> **THE TASK**
Having found the line containing "Viewport: 493px width, 326px height." in the records below, copy that line and each later one exactly, dropping pictures.

> **MATERIAL TO PROCESS**
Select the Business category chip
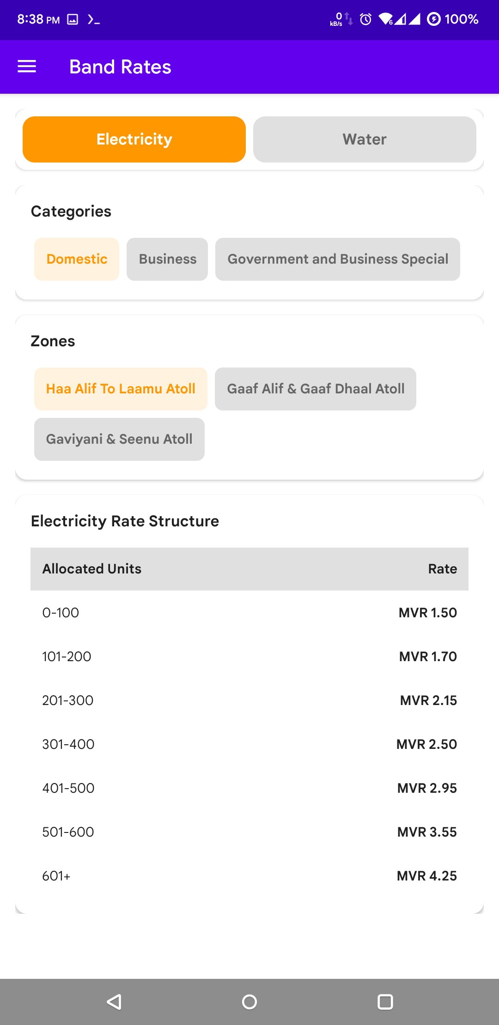 click(167, 259)
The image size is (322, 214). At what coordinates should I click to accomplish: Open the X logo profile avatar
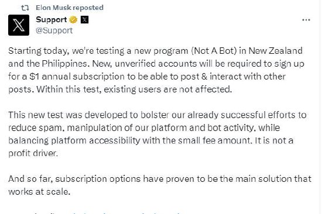point(19,25)
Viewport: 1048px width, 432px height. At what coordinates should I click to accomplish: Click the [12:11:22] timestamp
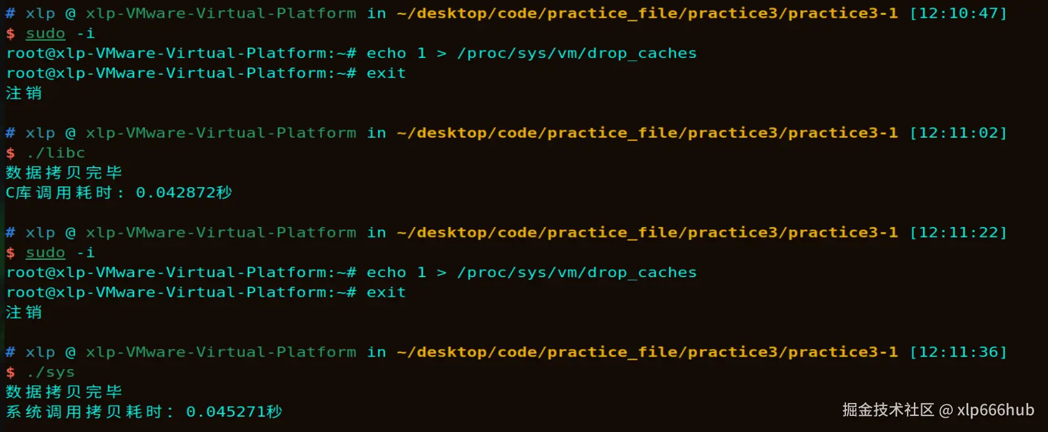958,233
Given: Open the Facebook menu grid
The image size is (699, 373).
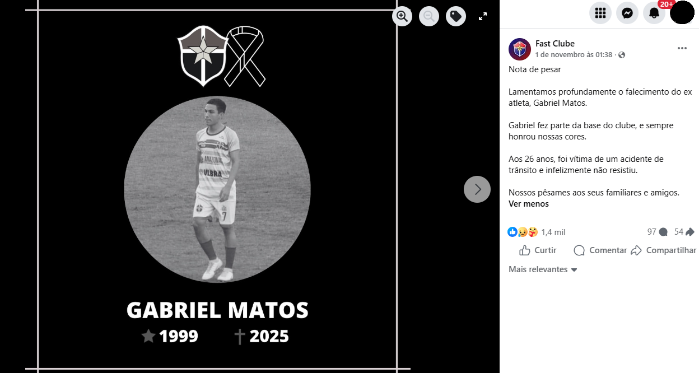Looking at the screenshot, I should tap(600, 13).
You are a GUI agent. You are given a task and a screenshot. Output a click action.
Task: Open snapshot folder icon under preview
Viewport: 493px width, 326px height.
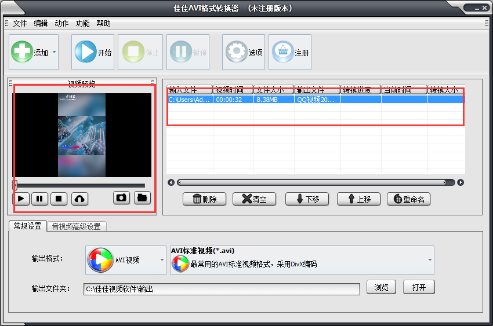142,198
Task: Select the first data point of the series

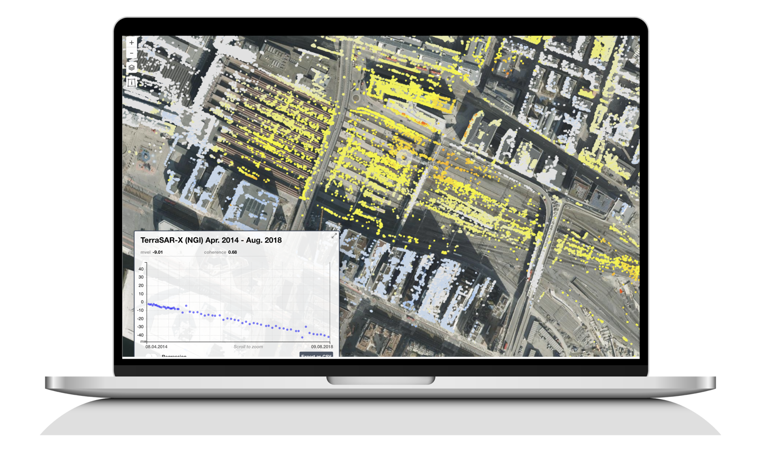Action: point(148,304)
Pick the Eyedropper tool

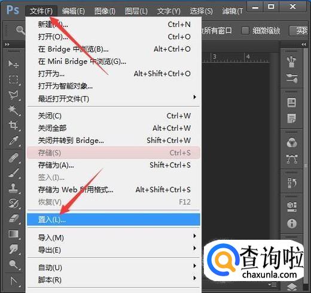click(14, 141)
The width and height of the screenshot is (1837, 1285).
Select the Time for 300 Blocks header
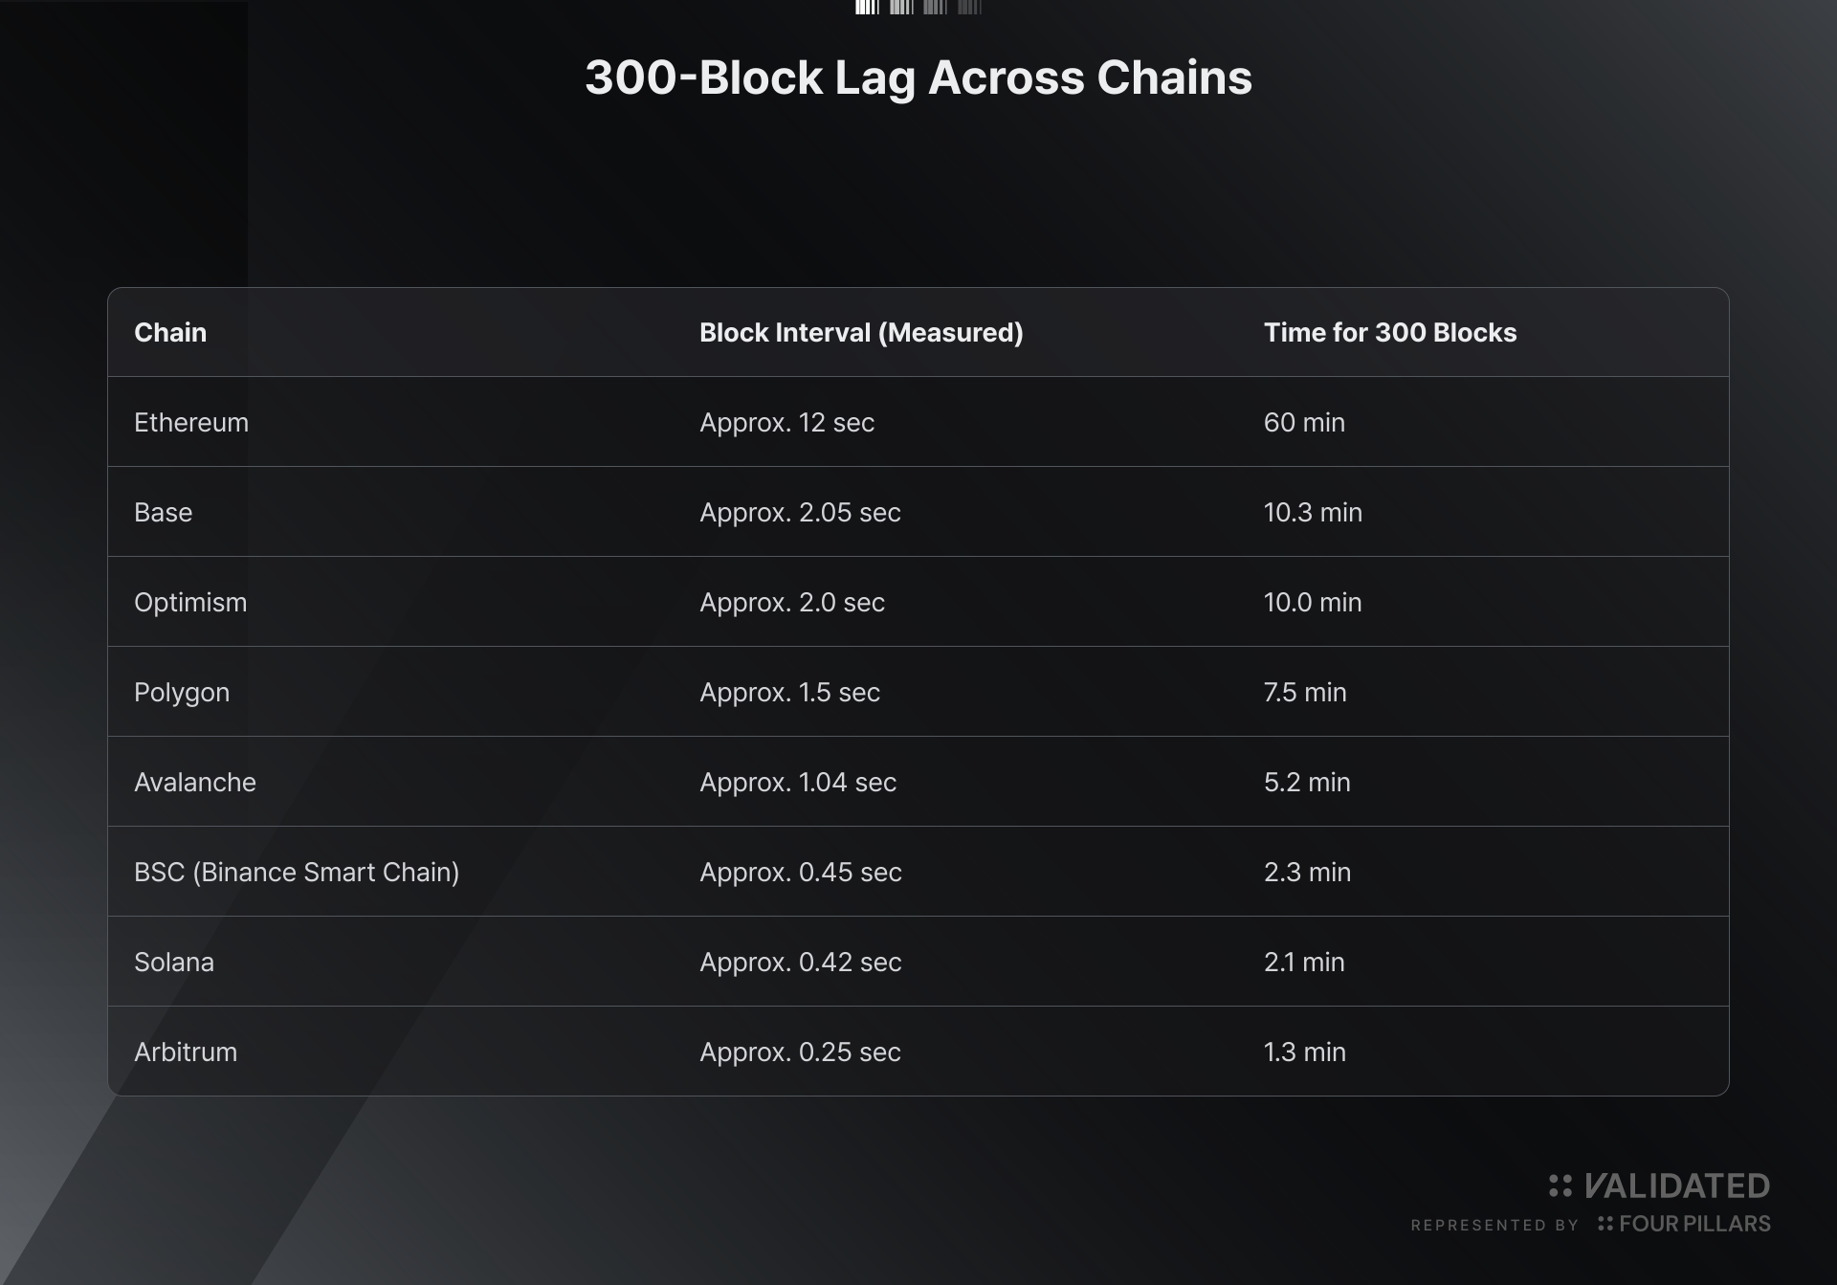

> **WRITTEN RESPONSE**
Viewport: 493px width, 326px height.
142,198
Task: Select the first data point of the series

Action: point(148,304)
Pick the Eyedropper tool

click(14, 141)
The width and height of the screenshot is (1837, 1285).
Select the Time for 300 Blocks header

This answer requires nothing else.